A C++ implementation of the matroid generation algorithm described in [1].
This algorithm relies on a canonical representation of matroids and avoids all isomorphism testing.
Compile the source code to build the IC
executable:
make
Tip: use make test
to execute the test suite.
To generate all (canonical) matroids over n
elements of rank r
, run
./build/IC <n> <r> [<num_threads>]
WARNING: Memory usage scales with n
and r
.
A raw example:
$ ./build/IC 5 2
**********
0****0****
0*********
00*0**0***
000******0
000*******
0000**0**0
0000**0***
00000*00**
000000****
0000000***
00000000**
000000000*
For a timed and enumerated output, run, e.g.,
time ./build/IC 8 4 | cat -n
Each matroid/line of the output is encoded as follows:
Each character signifies whether an r
-set is included ('*'
) or excluded
('0'
). The order of the r
-sets is lexicographic on their reverse sorting.

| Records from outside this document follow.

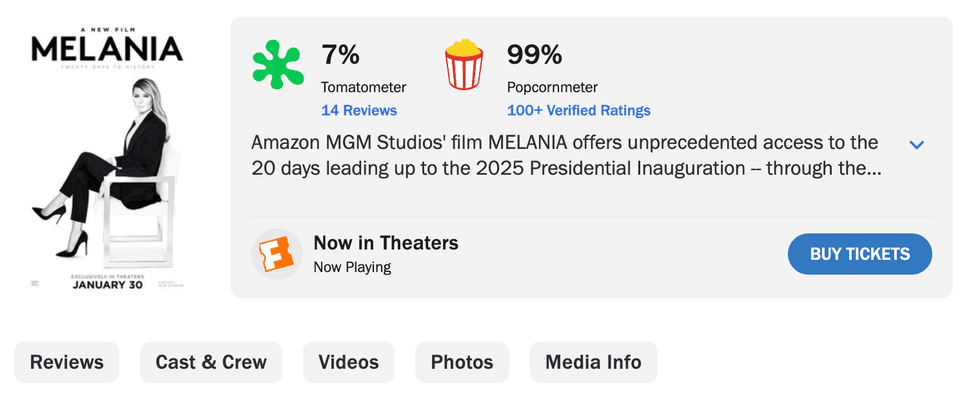Open the Melania movie poster
This screenshot has height=401, width=980.
pos(106,160)
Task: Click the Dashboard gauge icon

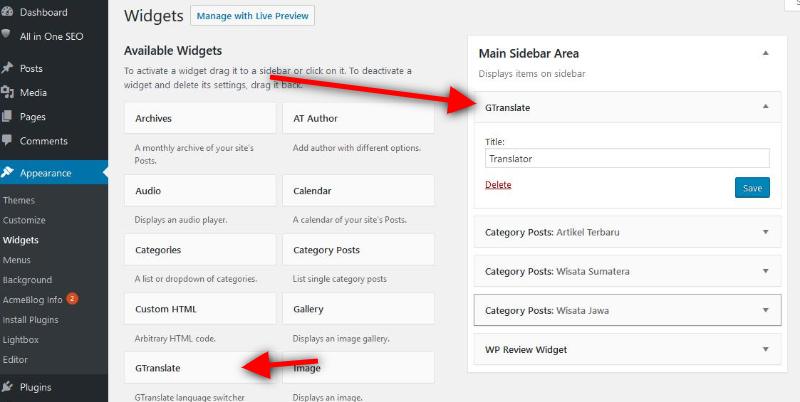Action: coord(7,12)

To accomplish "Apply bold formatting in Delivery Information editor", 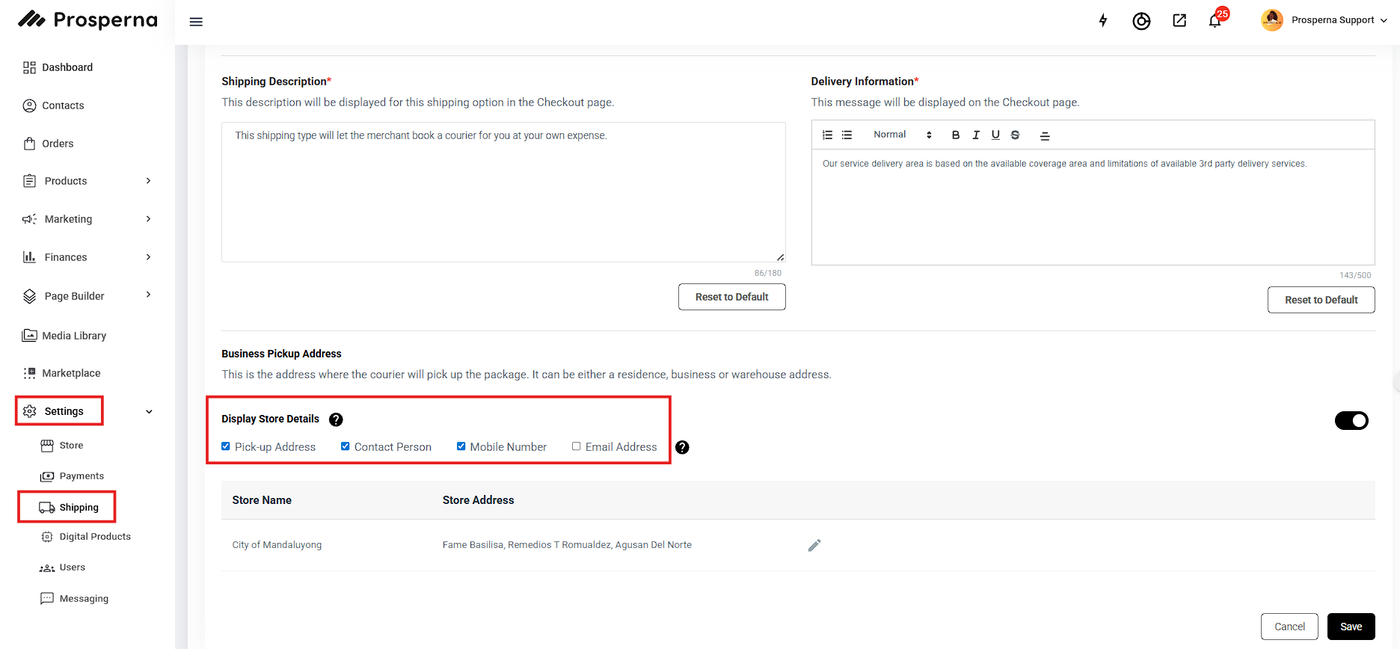I will [x=955, y=135].
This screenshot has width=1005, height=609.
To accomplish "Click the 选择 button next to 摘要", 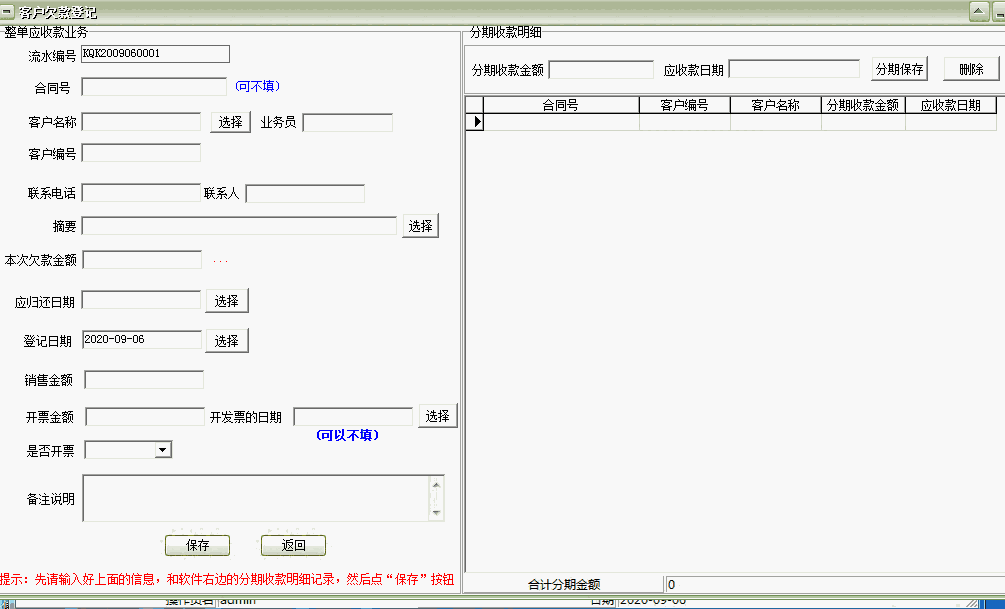I will (x=420, y=225).
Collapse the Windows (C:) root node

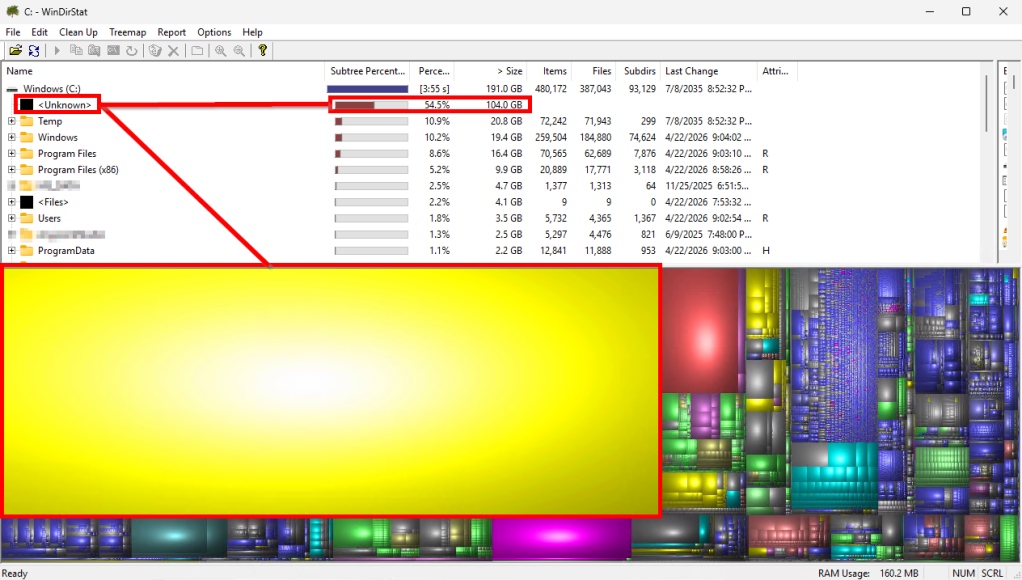(12, 89)
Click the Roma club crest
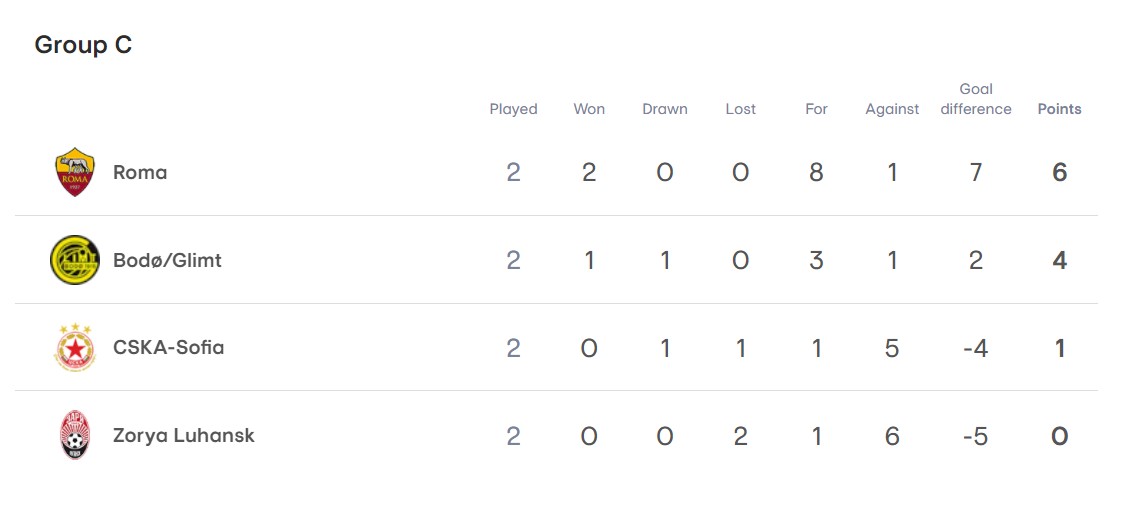This screenshot has height=516, width=1129. (75, 172)
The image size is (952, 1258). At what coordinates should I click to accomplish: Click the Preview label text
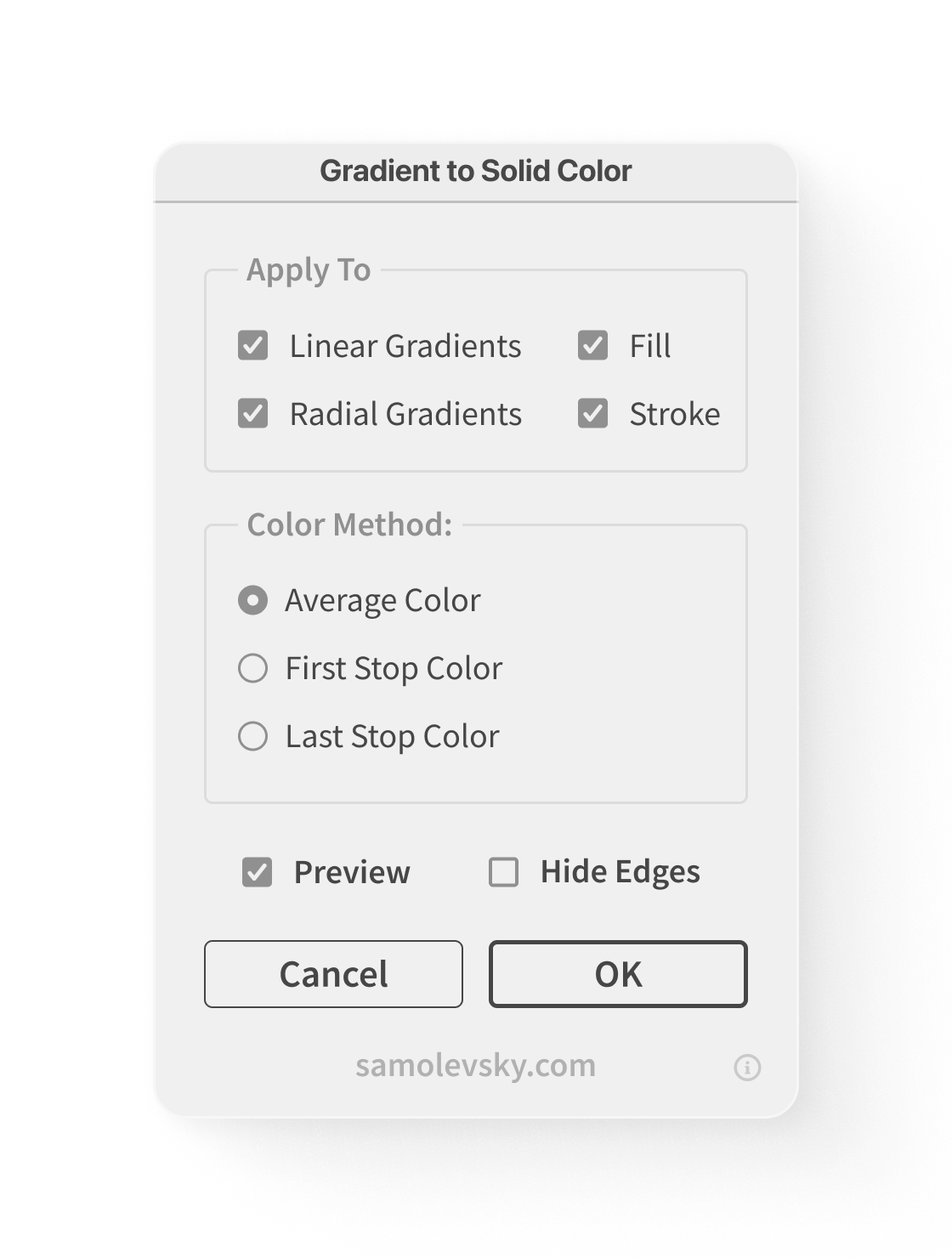coord(352,872)
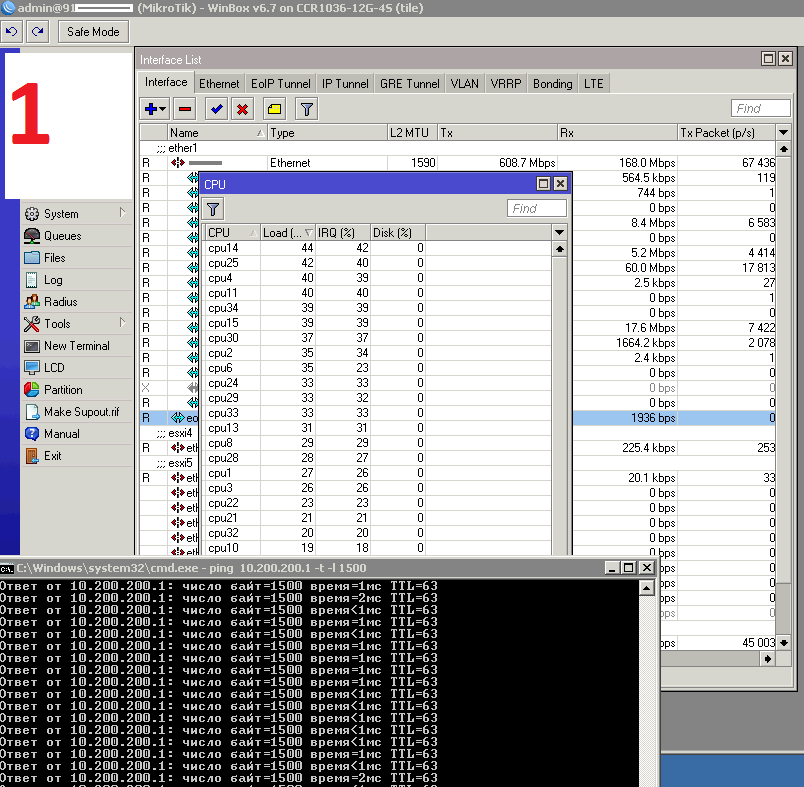The width and height of the screenshot is (804, 787).
Task: Click the blue Enable checkmark icon
Action: (x=216, y=109)
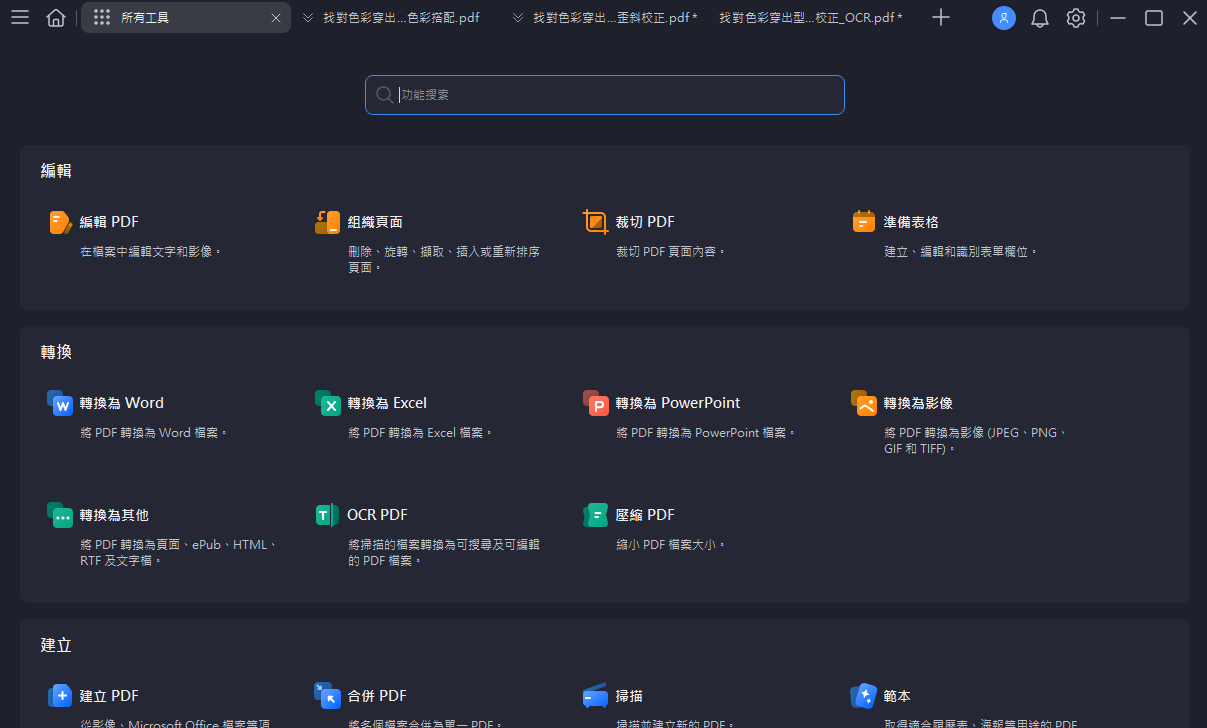
Task: Click the 轉換為 Word icon
Action: point(60,403)
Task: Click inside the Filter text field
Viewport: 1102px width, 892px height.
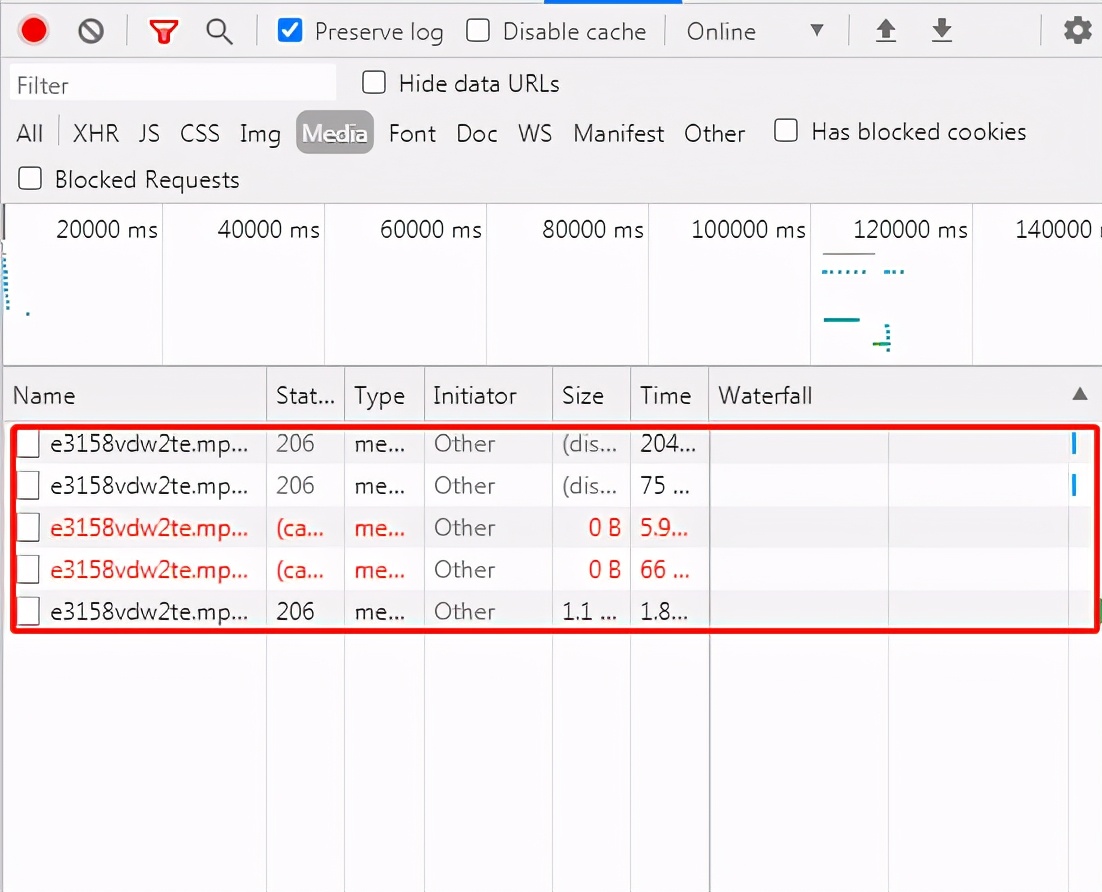Action: (x=173, y=85)
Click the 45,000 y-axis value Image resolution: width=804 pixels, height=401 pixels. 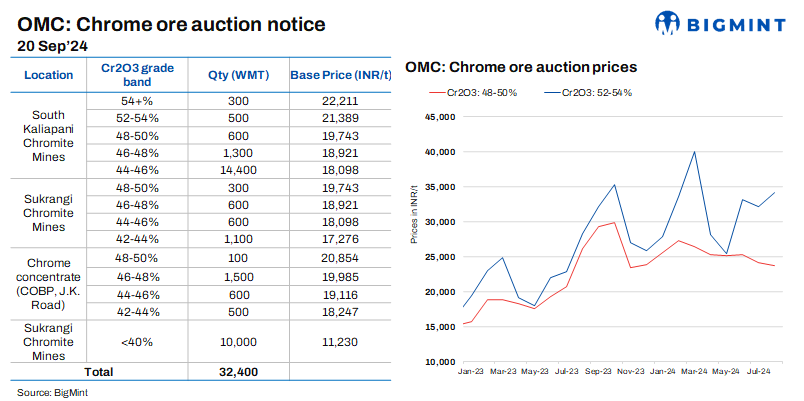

E.g., {1, 2, 3} < {0, 1, 4}
, because (3, 2, 1) < (4, 1, 0)
.
The algorithm works recursively and uses single-element matroid extensions.
There is a bijection between single-element matroid extensions and modular cuts.
The empty modular cut produces the extension by a coloop. We encode the nonempty
modular cuts using the notion of linear subclasses. The DFS search over linear
subclasses is adapted from the files src/sage/matroids/extension.*
in Sage
[https://github.com/sagemath/sage]. Given a linear subclass, we translate it to
a matroid extension, and, if it is canonical, we output it.
See [2] for the relevant background knowledge. Of particular interest is Chapter 7, where one can find the definitions of modular cut (p. 266), and linear subclass (p. 271).
[1] Matsumoto, Y., Moriyama, S., Imai, H., & Bremner, D. (2012). Matroid enumeration for incidence geometry. Discrete & Computational Geometry, 47, 17-43.
[2] Oxley, James G. "Matroid Theory." (2011).